# Data processing stage


In [1]:
import csv
import numpy as np
import time
import json

In [6]:
def read_data(file_name):
    """ Reads a vocabulary from a .txt file into a list of strings
    
    Parameters
    ----------
    file_name : str
        a path to a vocabulary file
    
    Returns
    -------
    review : a list of raw strings
        a list of raw strings from a .csv file
    sentiment: a list of 1 and 0, where 1 is positive and 0 is negative sentiment
    """
    review = []
    # sentiment = []
    
    # YOUR CODE HERE
    with open(file_name, newline='', encoding="utf8") as csvfile:
        reader = csv.reader(csvfile)
        for row in reader:
            review.append(row[0].replace('<br /><br />', ' '))
            # review.append(row[0])
            # if row[-1] == "positive":
            #     sentiment.append(1)
            # else:
            #     sentiment.append(0)
                
    return review[1:] #, sentiment[1:]

In [7]:
# review, sentiment = read_data("toy_dataset.csv")
review = read_data("IMDB Dataset.csv")
print(review[-1])
# print(sentiment[0])

No one expects the Star Trek movies to be high art, but the fans do expect a movie that is as good as some of the best episodes. Unfortunately, this movie had a muddled, implausible plot that just left me cringing - this is by far the worst of the nine (so far) movies. Even the chance to watch the well known characters interact in another movie can't save this movie - including the goofy scenes with Kirk, Spock and McCoy at Yosemite. I would say this movie is not worth a rental, and hardly worth watching, however for the True Fan who needs to see all the movies, renting this movie is about the only way you'll see it - even the cable channels avoid this movie.


## Basic Tokenization (NOT USED -- skip to next section)

Different tokenization schemes can lead to different results later on.
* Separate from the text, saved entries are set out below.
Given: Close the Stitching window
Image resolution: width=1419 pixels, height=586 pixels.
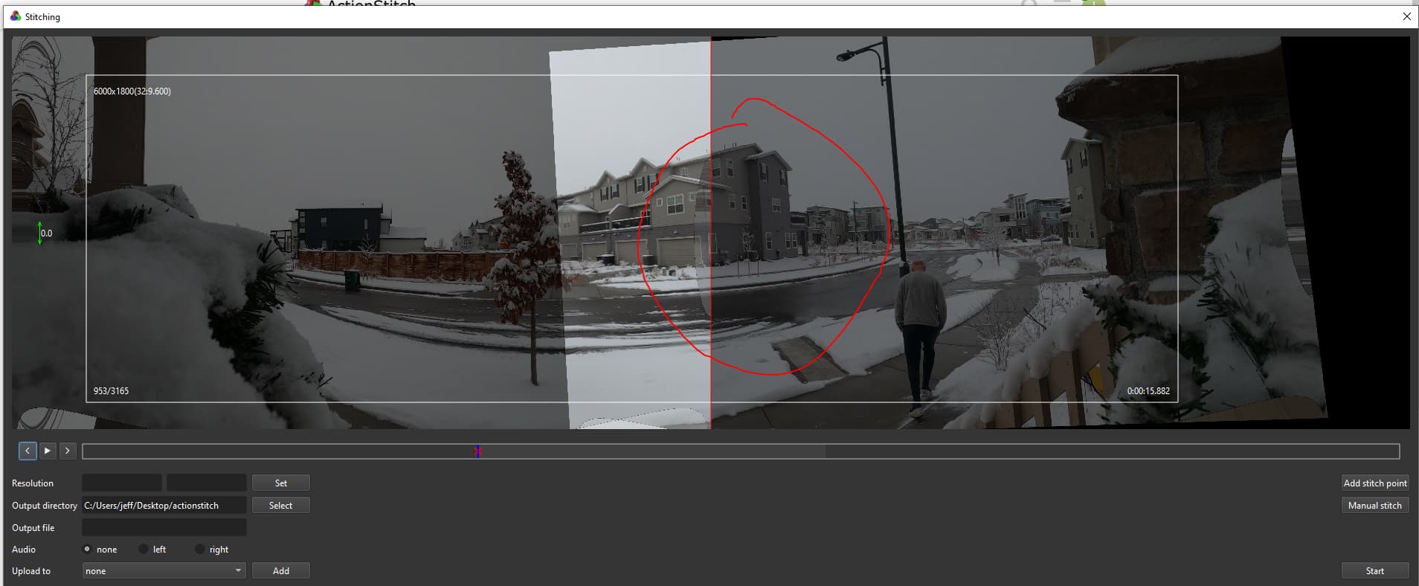Looking at the screenshot, I should click(1406, 16).
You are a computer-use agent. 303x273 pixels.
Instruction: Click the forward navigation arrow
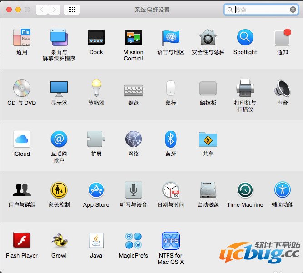click(x=54, y=10)
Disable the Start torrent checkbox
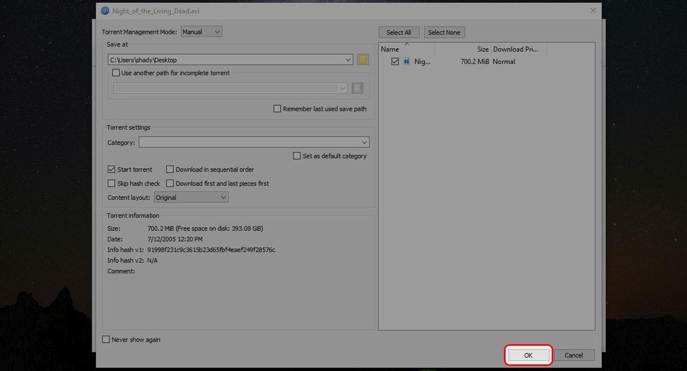 112,170
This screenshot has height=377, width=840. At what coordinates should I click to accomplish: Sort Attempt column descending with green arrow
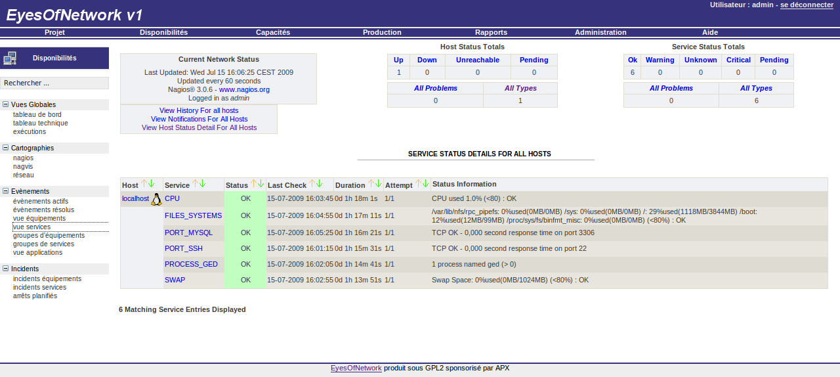click(x=425, y=185)
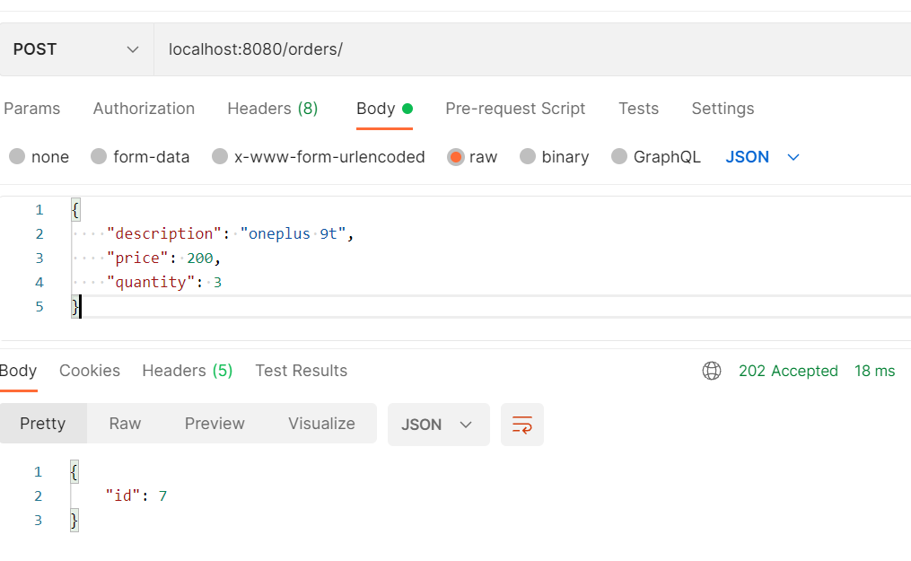Screen dimensions: 911x561
Task: Select x-www-form-urlencoded radio option
Action: 220,157

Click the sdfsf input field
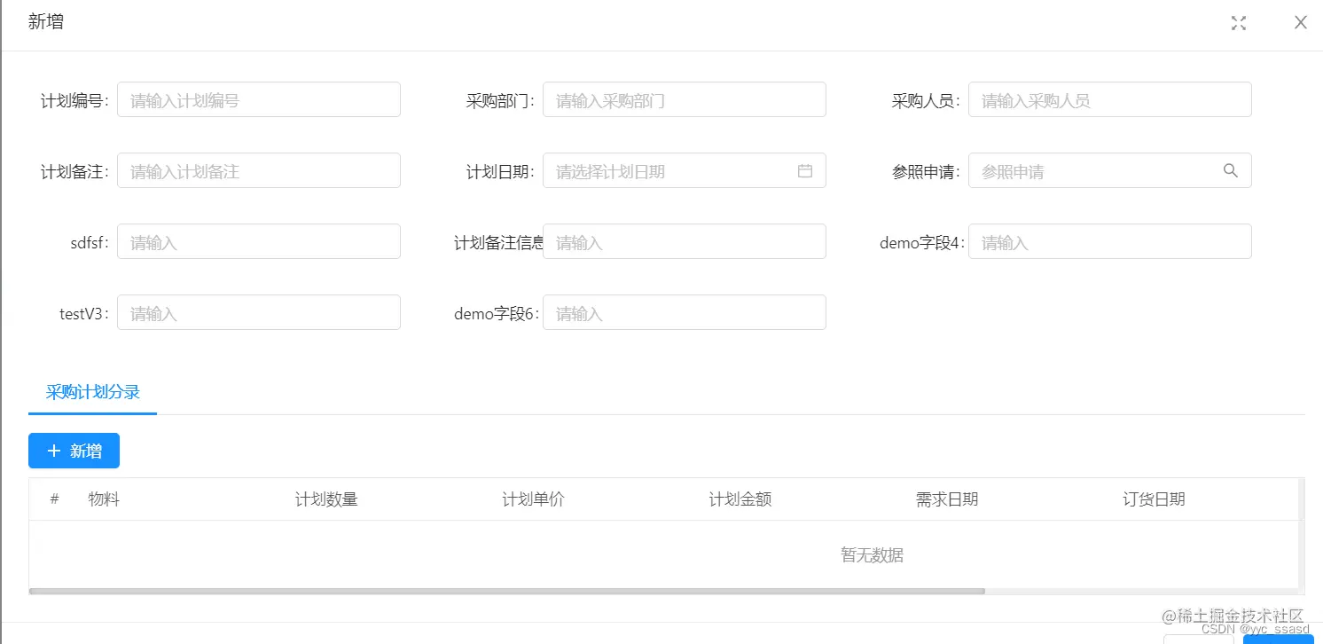(259, 240)
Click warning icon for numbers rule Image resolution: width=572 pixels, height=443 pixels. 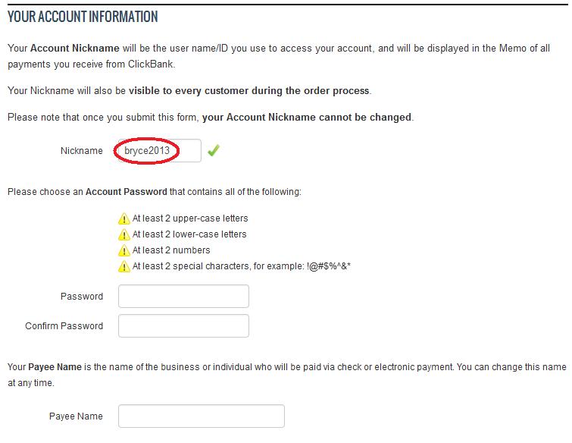pos(124,250)
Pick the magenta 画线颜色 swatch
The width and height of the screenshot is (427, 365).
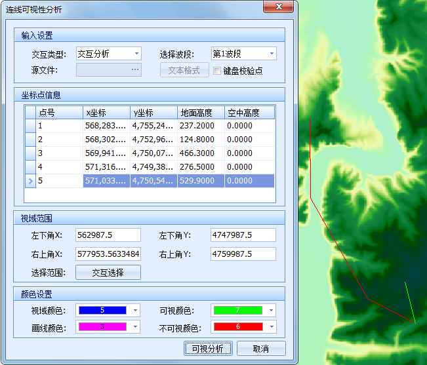[x=102, y=326]
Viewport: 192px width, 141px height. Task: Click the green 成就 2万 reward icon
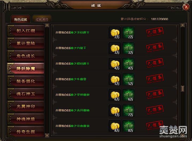tap(128, 32)
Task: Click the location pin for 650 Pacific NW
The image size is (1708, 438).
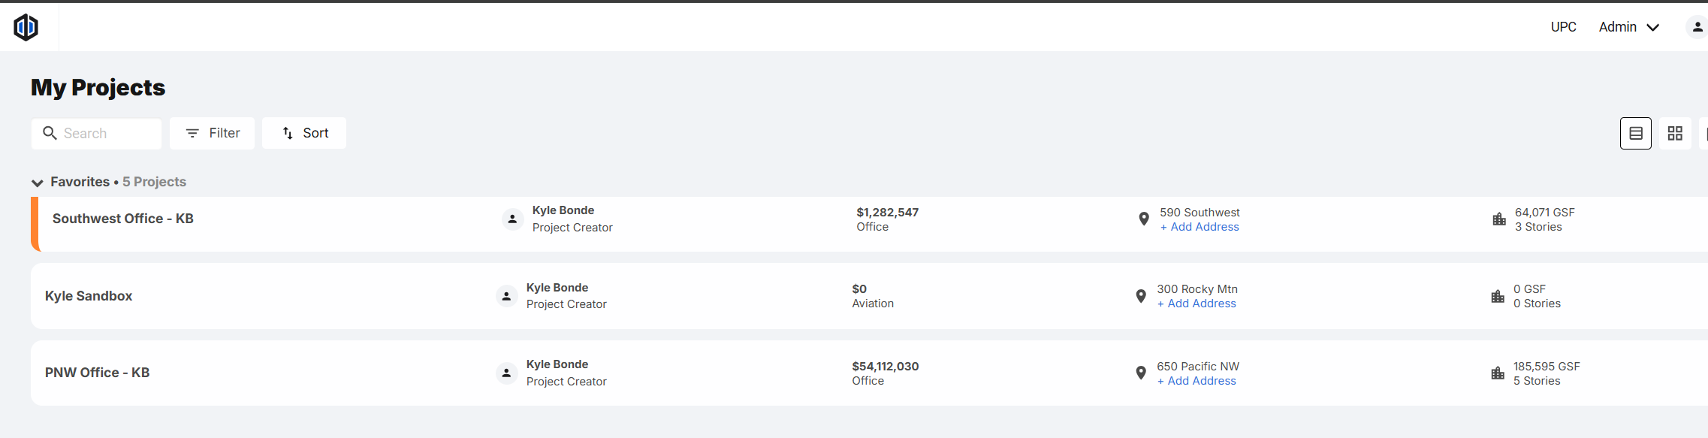Action: click(x=1140, y=373)
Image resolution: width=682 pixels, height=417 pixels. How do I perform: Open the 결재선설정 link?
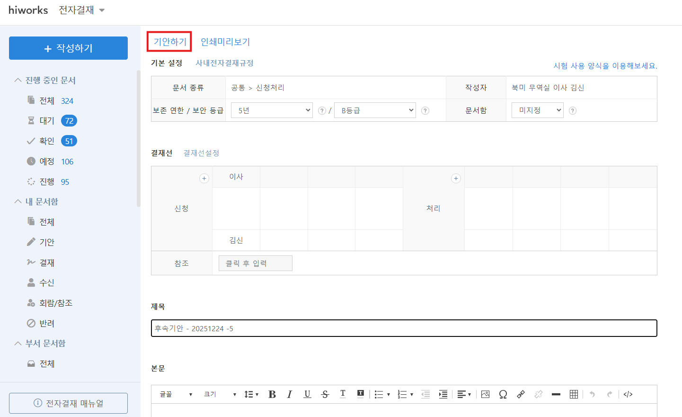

Here we try two types of tokenization: 

(1) Regular expression tokenization where
- all alpha strings with one hyphen or apostrophe inside (i.e should be able to find "a-ha" or "it's", but not "hi--ppo" or "44.44")

(2) Penn Treebank tokenizer

### Stop words
We also remove stop words from our dataset.

In [8]:
# import re #regular expression usage

# # #Example of a regular expression tokenizer:
# # regex_tokenizer = re.compile("\w\w*[-'.]*\w\w*|\S\w*")

# def tokenize(data, tokenizer):
#     """ Reads a vocabulary from a .txt file into a list of strings
    
#     Parameters
#     ----------
#     data : str
#         a list of raw strings
#     tokenizer:
#         a regular expression re.compile() object
        
#     Returns
#     -------
#     tokenized_review : a list of lists - each raw string is tokenized 
#         and lowercased into a list using the tokenizer

#     """
#     tokenized_review = []
    
#     for review in data:
#         tokenized_review.append(re.findall(tokenizer, review.lower()))
    
#     return tokenized_review

In [9]:
# regex_tokenizer = re.compile("[a-z][a-z]*[-']?[a-z][a-z]*|[a-z]")

# tokenized_reviews = tokenize(review, regex_tokenizer)

## Normalization: Tokenization and Lemmatization

Here we tokenize and lemmatize our words into its stems with [Stanza](https://stanfordnlp.github.io/stanza/index.html).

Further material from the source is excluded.